[edit]
Detecting Adversarial Examples Is (Nearly) As Hard As Classifying Them
Proceedings of the 39th International Conference on Machine Learning, PMLR 162:21692-21702, 2022.
Abstract
Making classifiers robust to adversarial examples is challenging. Thus, many works tackle the seemingly easier task of detecting perturbed inputs. We show a barrier towards this goal. We prove a hardness reduction between detection and classification of adversarial examples: given a robust detector for attacks at distance $\epsilon$ (in some metric), we show how to build a similarly robust (but inefficient) classifier for attacks at distance $\epsilon/2$. Our reduction is computationally inefficient, but preserves the data complexity of the original detector. The reduction thus cannot be directly used to build practical classifiers.
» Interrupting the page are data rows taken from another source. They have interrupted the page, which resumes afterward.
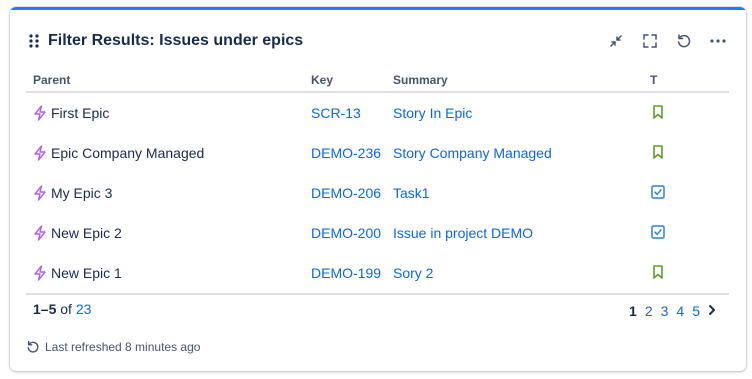  Describe the element at coordinates (86, 233) in the screenshot. I see `parent-name: New Epic 2` at that location.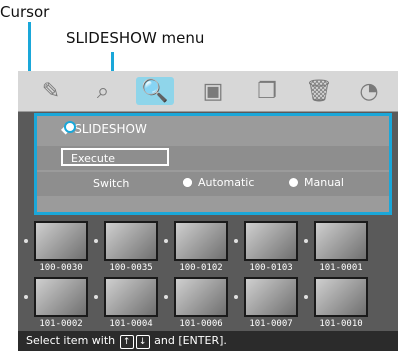 This screenshot has height=351, width=398. Describe the element at coordinates (142, 342) in the screenshot. I see `arrow-down-icon: ↓` at that location.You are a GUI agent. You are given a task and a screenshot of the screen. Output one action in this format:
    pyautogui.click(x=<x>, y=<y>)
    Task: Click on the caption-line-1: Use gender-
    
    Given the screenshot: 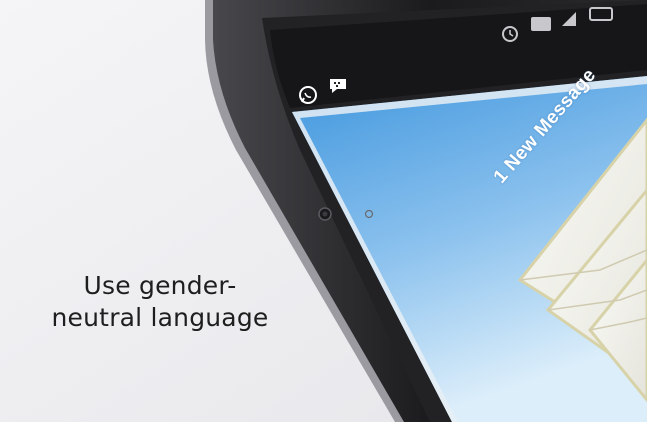 What is the action you would take?
    pyautogui.click(x=160, y=286)
    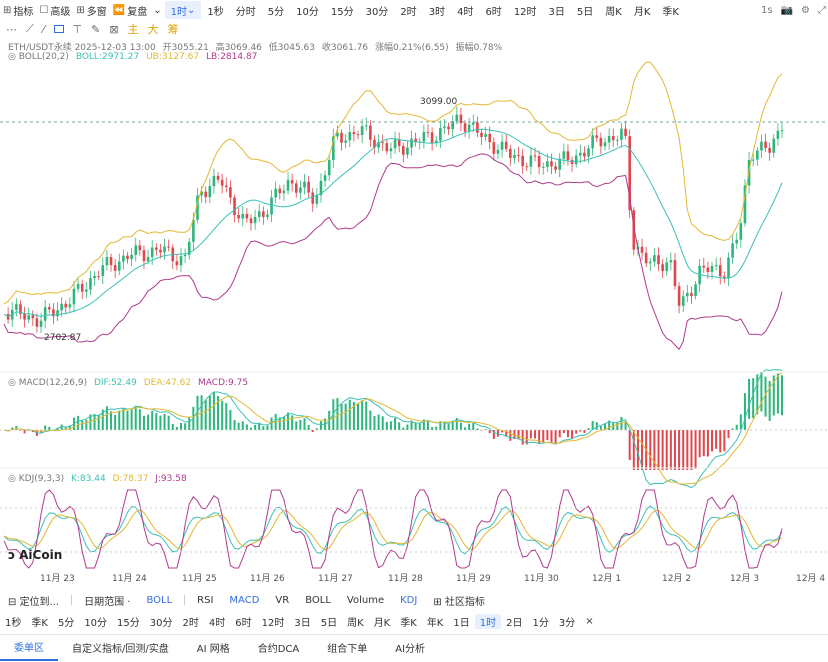 This screenshot has height=662, width=828. Describe the element at coordinates (279, 648) in the screenshot. I see `tab-3: 合约DCA` at that location.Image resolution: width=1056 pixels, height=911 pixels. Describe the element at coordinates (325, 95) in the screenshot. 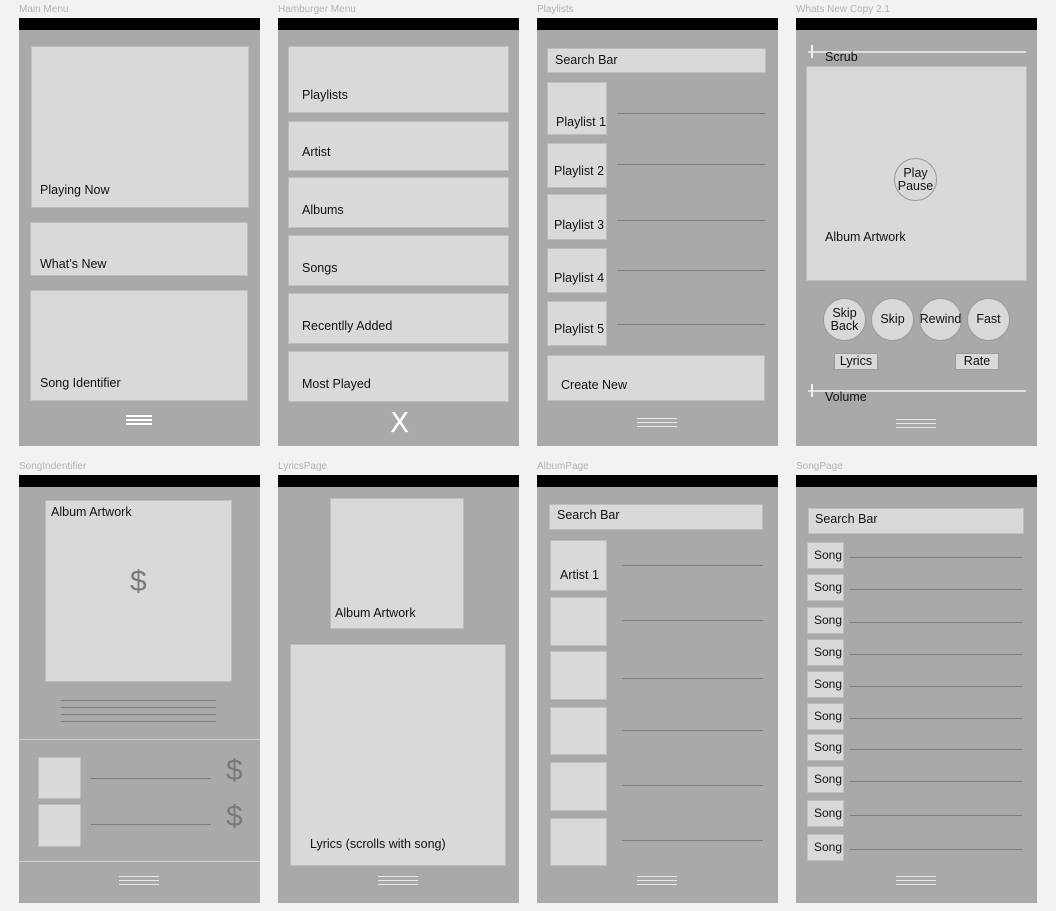

I see `menu-item-label: Playlists` at that location.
Instead, it is a useful sanity check to test whether empirical detection results imply something much stronger than the authors presumably anticipated (namely a highly robust and data-efficient classifier). To illustrate, we revisit $14$ empirical detector defenses published over the past years. For $12/14$ defenses, we show that the claimed detection results imply an inefficient classifier with robustness far beyond the state-of-the-art— thus casting some doubts on the results’ validity. Finally, we show that our reduction applies in both directions: a robust classifier for attacks at distance $\epsilon/2$ implies an inefficient robust detector at distance $\epsilon$. Thus, we argue that robust classification and robust detection should be regarded as (near)-equivalent problems, if we disregard their computational complexity.